- Theatrical release poster
- Directed by: Manoj Kotian
- Starring: Siddharth Jadhav; Vijay Patkar; Navin Prabhakar; Smita Gondkar;
- Music by: Amitraj
- Release date: 25 October 2013;
- Country: India
- Language: Marathi

= Premacha Jhol Jhal =

Premacha Jhol Jhaal is a 2013 Indian Marathi-language film directed by Manoj Kotian. The film stars Siddharth Jadhav, Vijay Patkar, Navin Prabhakar, Smita Gondkar, Tejaswi Patil and Priya Berde. It was theatrically released on 25 October 2013.

==Cast==
- Siddharth Jadhav
- Vijay Patkar
- Navin Prabhakar
- Smita Gondkar
- Tejaswi Patil
- Priya Berde

==Reception==
Jaydeep Pathakji from Maharashtra Times wrote, "A comedy film is not made only with the witty actors who create comedy. For that, you have to work hard on the story and screenplay. However, this effort is lacking here. Though the film is worth watching once as a time pass, it fails to produce a 'must-see comedy' ". A reviewer of Divya Marathi stated, "The communication side is extremely weak. There is no stomach-churning dialogue.
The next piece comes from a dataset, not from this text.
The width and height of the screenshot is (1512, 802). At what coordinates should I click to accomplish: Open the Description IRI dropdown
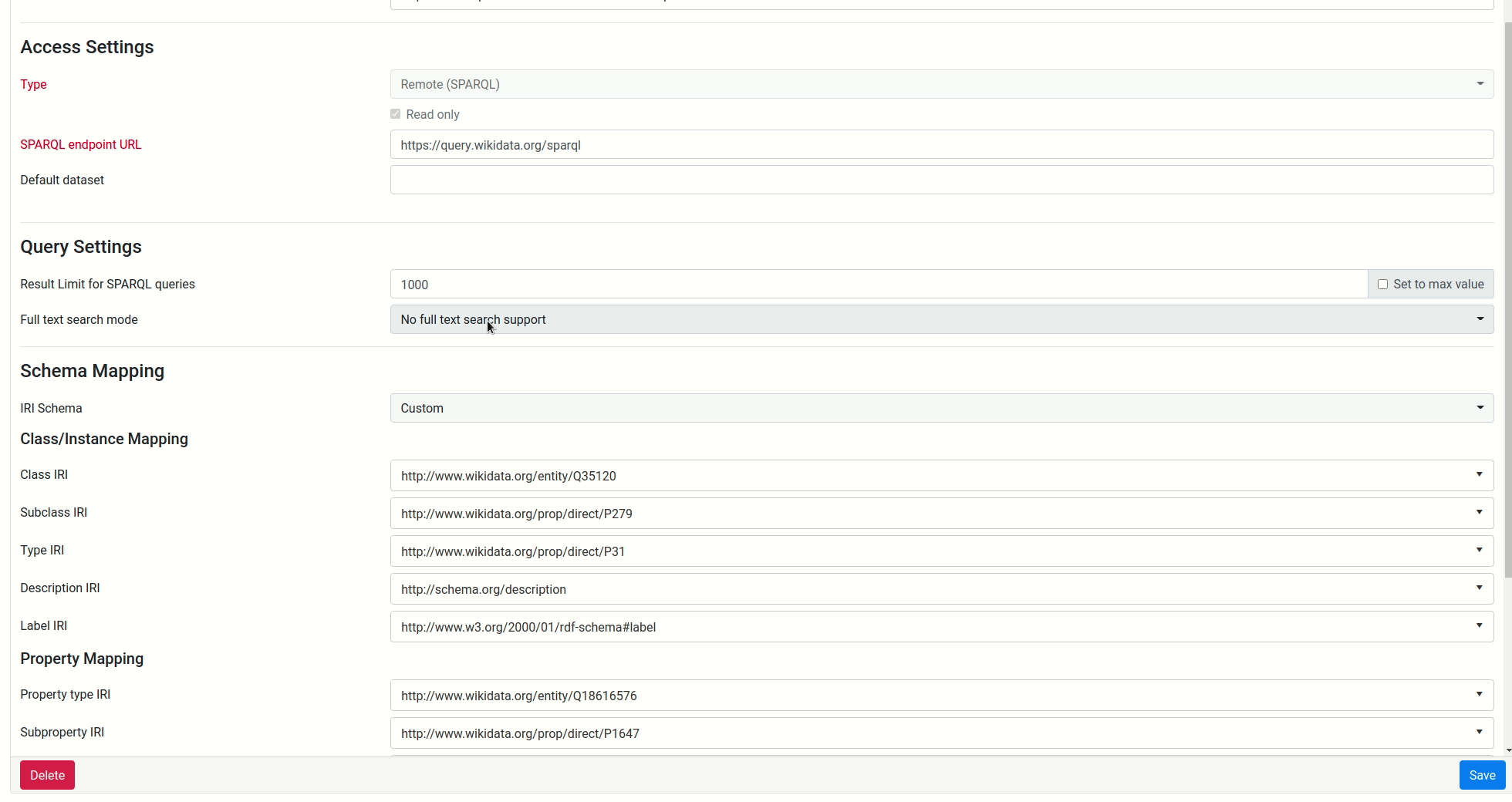pyautogui.click(x=1479, y=588)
Such an event is not sown. (Please Sachin, Laksha, Ashok Saraf's Nawari Mile Navryala, Dhoom Dhadaka, etc. should be studied by the directors and screenwriters.) So, don't be surprised if you come out of the theater and wonder what exactly you have seen". A reviewer from The Times of India wrote "It’s how this fun is woven around a script that matters and that’s where this film fails to hold the audience’s interest".